++++ RECORDS TO USE

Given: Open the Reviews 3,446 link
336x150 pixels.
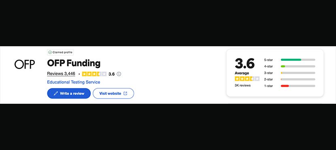Looking at the screenshot, I should [61, 74].
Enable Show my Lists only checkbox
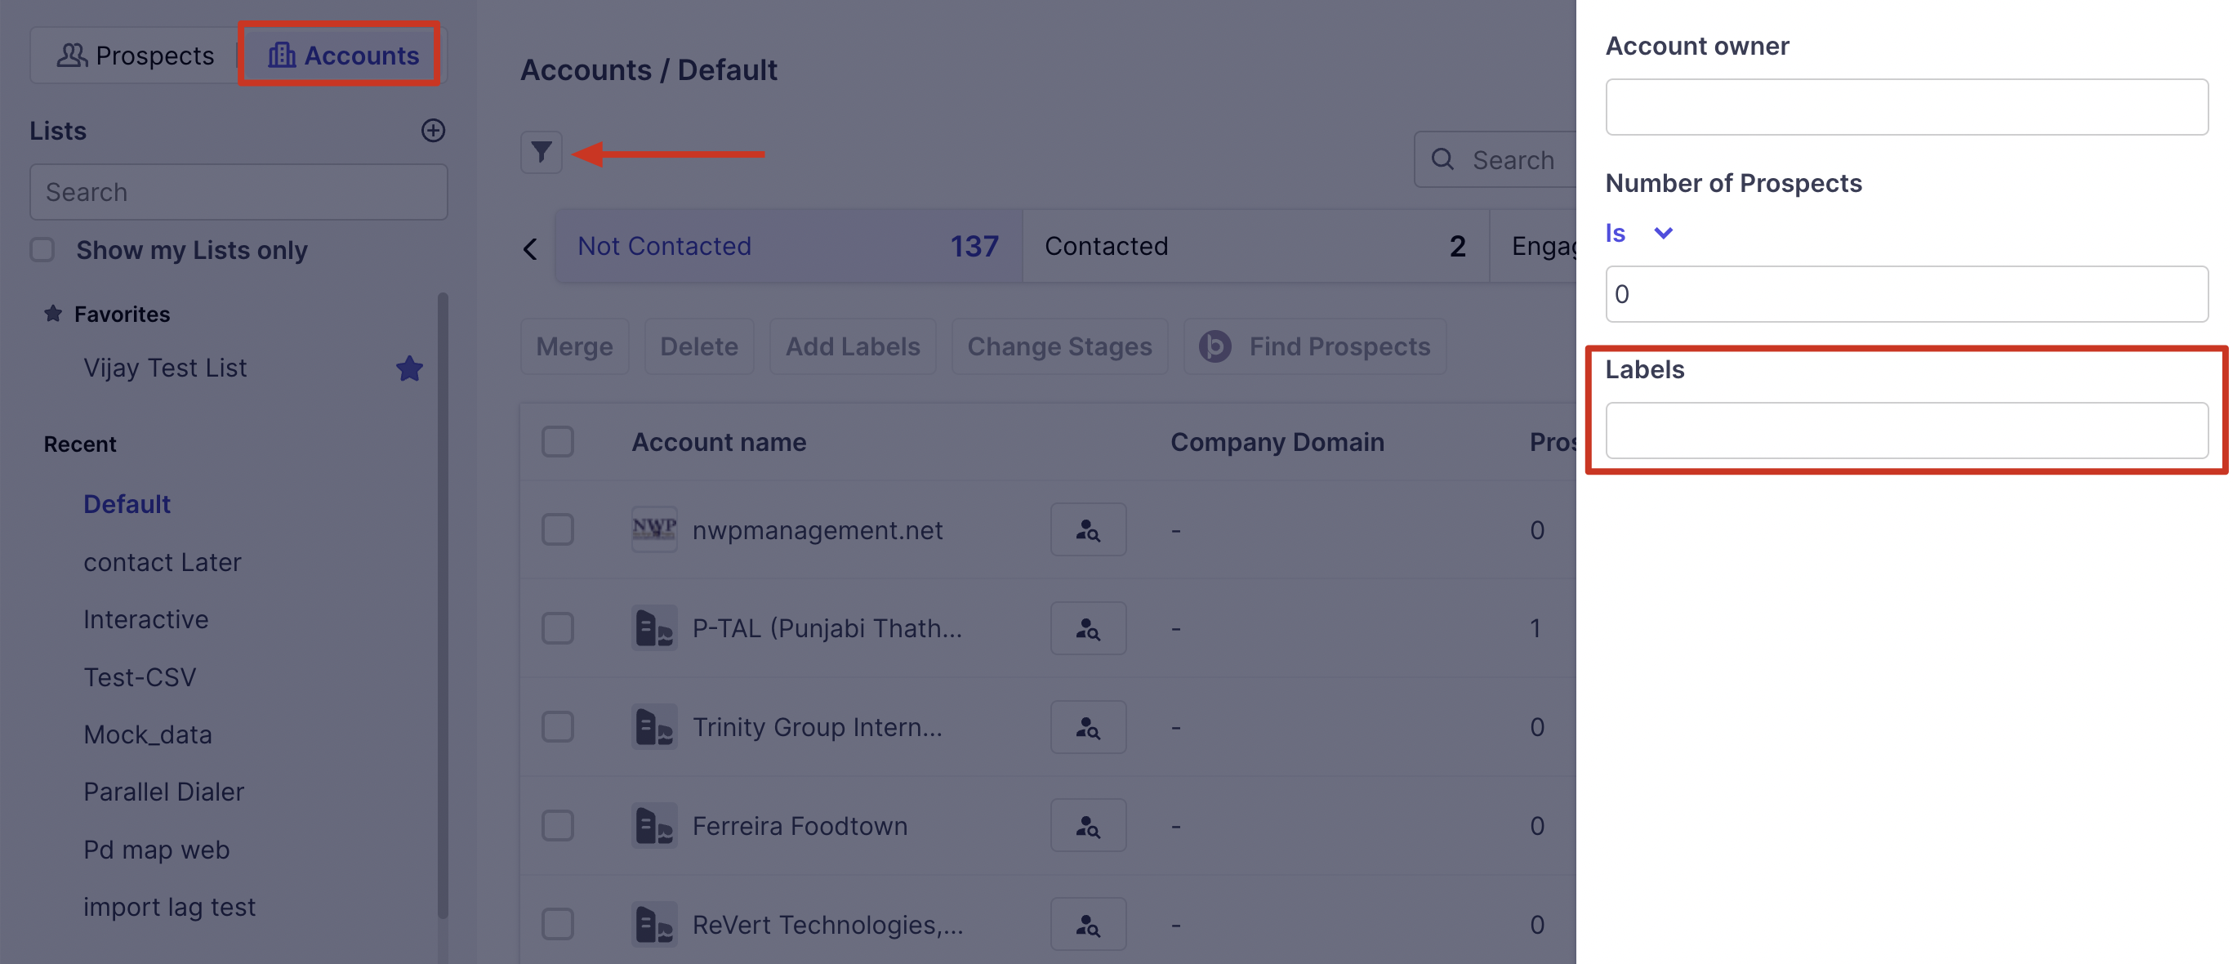 [x=42, y=250]
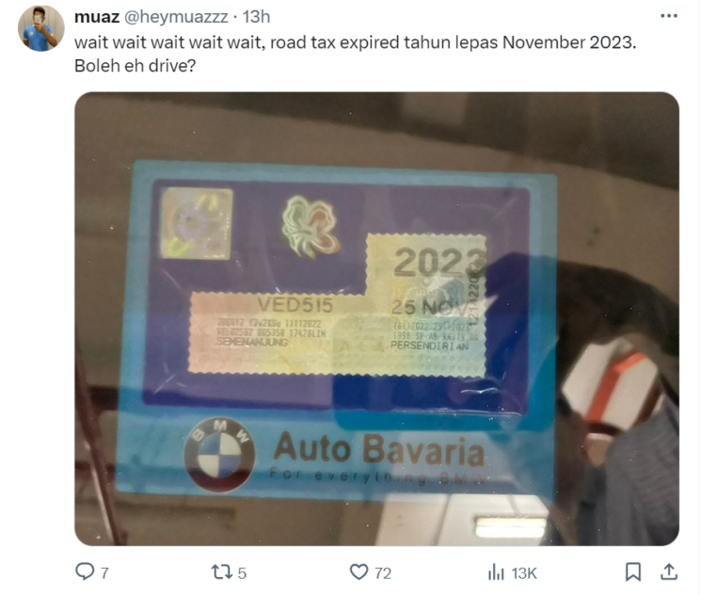Click the BMW roundel logo in the photo
Image resolution: width=701 pixels, height=595 pixels.
point(219,455)
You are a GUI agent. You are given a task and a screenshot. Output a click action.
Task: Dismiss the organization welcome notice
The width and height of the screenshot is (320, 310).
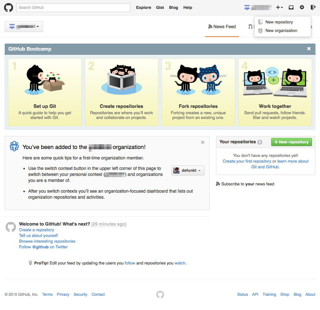(x=203, y=142)
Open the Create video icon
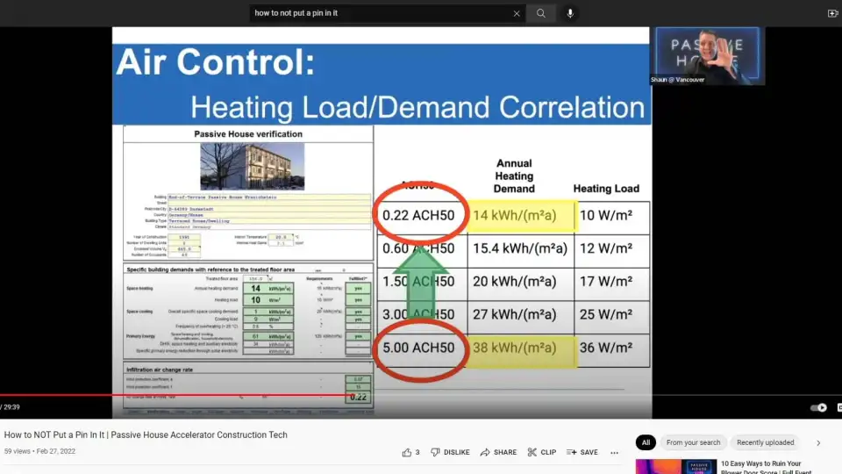842x474 pixels. (832, 13)
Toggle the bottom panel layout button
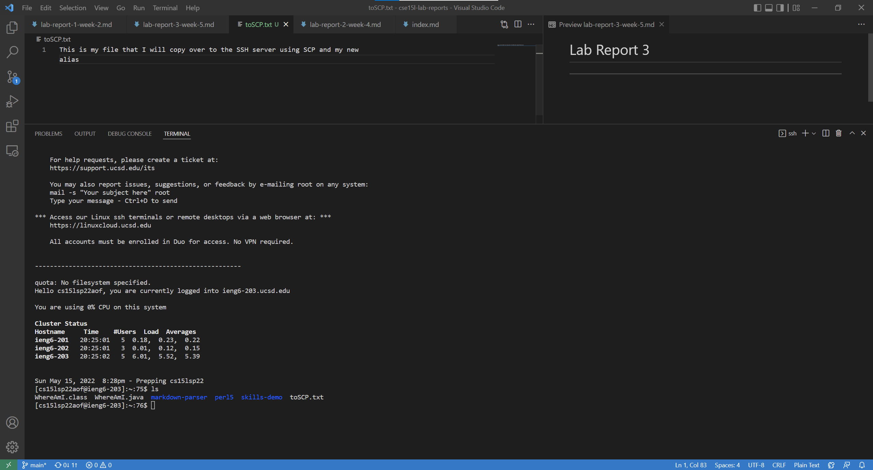 point(769,8)
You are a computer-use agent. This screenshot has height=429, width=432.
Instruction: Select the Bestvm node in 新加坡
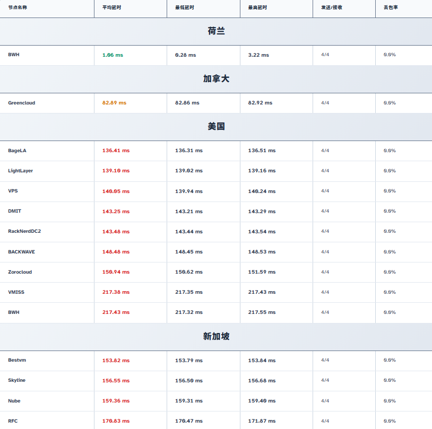click(17, 360)
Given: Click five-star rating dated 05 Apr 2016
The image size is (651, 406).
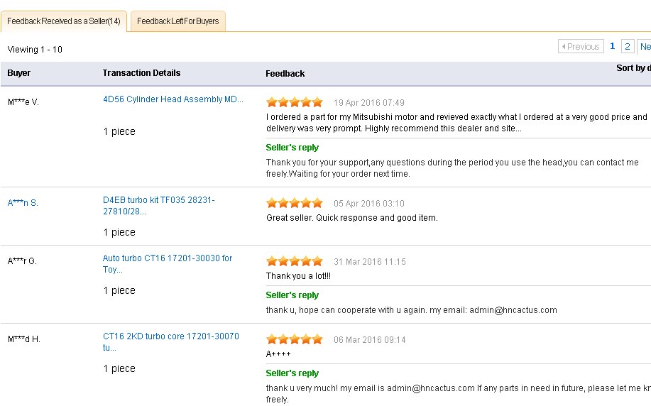Looking at the screenshot, I should pyautogui.click(x=294, y=203).
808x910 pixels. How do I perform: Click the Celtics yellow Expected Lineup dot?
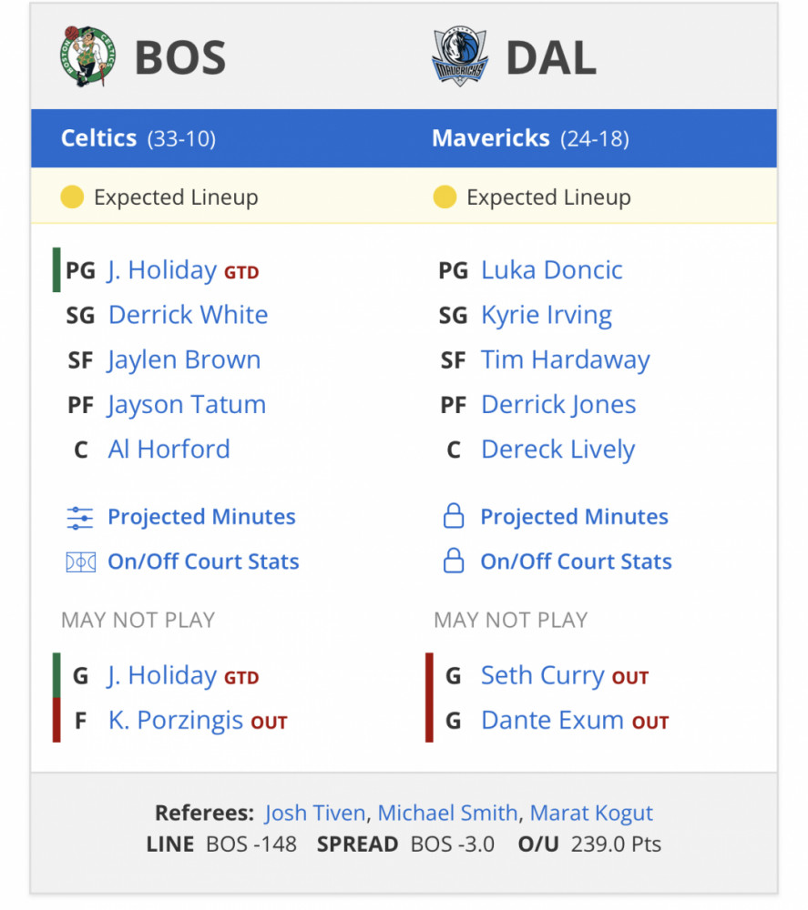[72, 197]
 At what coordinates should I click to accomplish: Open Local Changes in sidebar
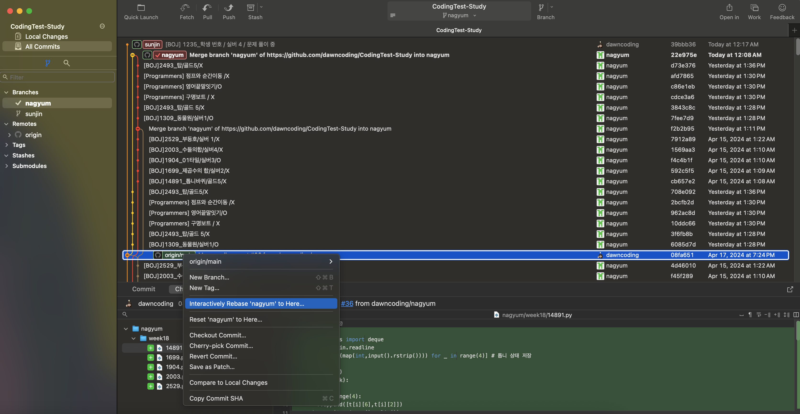point(46,36)
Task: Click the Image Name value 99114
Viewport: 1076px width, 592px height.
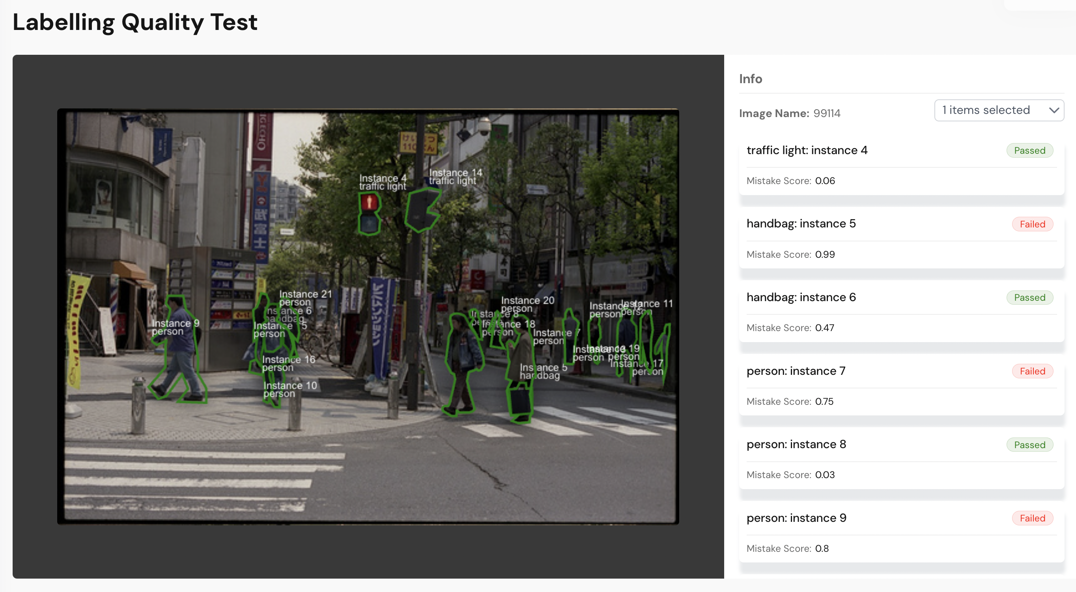Action: pos(827,113)
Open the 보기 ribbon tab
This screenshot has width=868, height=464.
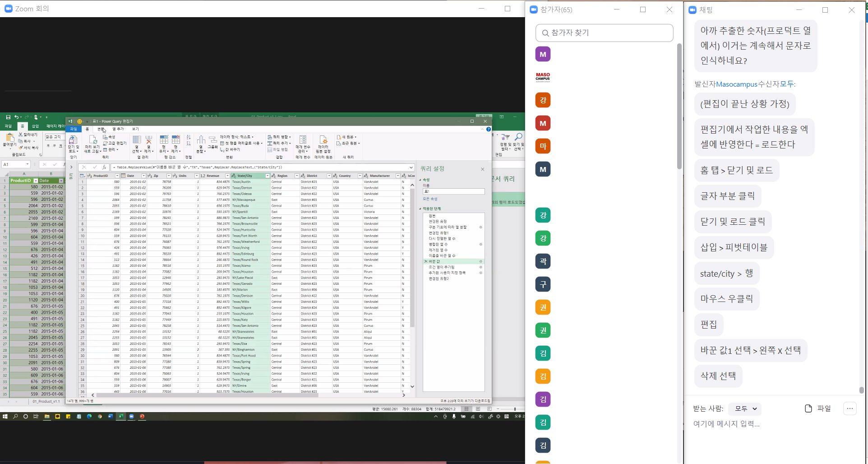click(x=135, y=129)
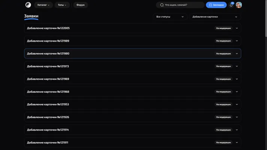Expand request №121989 chevron
Image resolution: width=267 pixels, height=150 pixels.
pos(237,41)
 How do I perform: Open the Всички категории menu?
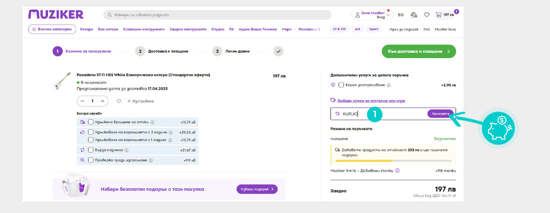click(52, 30)
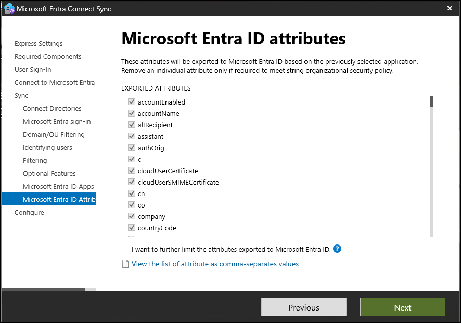Open the comma-separated attribute list link
Image resolution: width=461 pixels, height=323 pixels.
[215, 264]
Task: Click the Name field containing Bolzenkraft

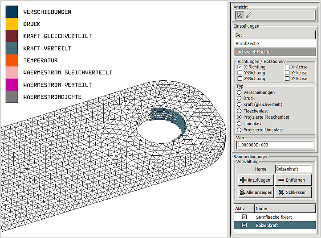Action: (x=293, y=169)
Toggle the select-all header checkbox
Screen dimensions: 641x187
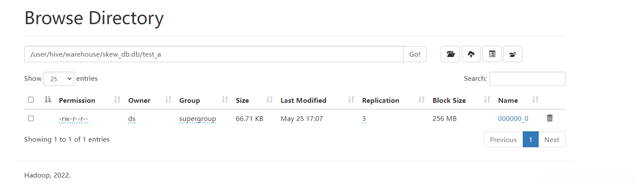tap(31, 100)
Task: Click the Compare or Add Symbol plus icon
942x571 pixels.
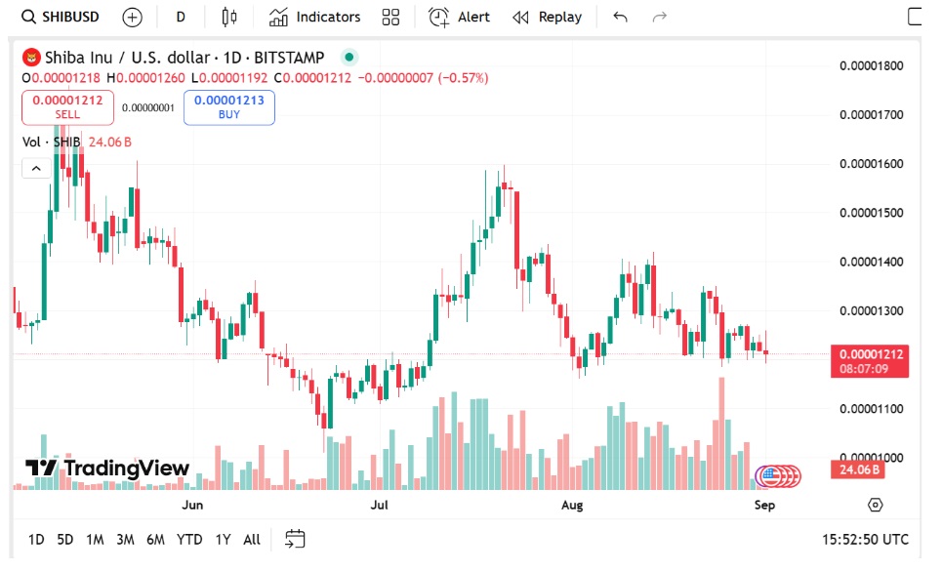Action: pyautogui.click(x=132, y=17)
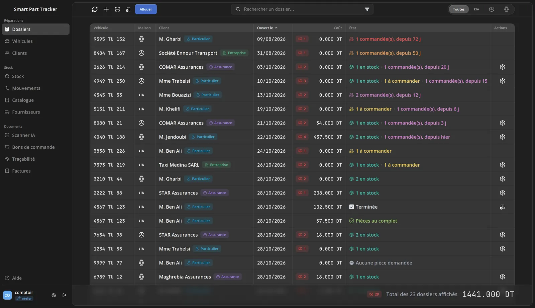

++++++++

> _REQUIRED WORK_: Gather every line of the records that contains the string "Toggle", matching its case exactly, and copy each one.

> _SOLVED EXERCISE_:
Toggle the bottom panel layout button
Toggle the select-all header checkbox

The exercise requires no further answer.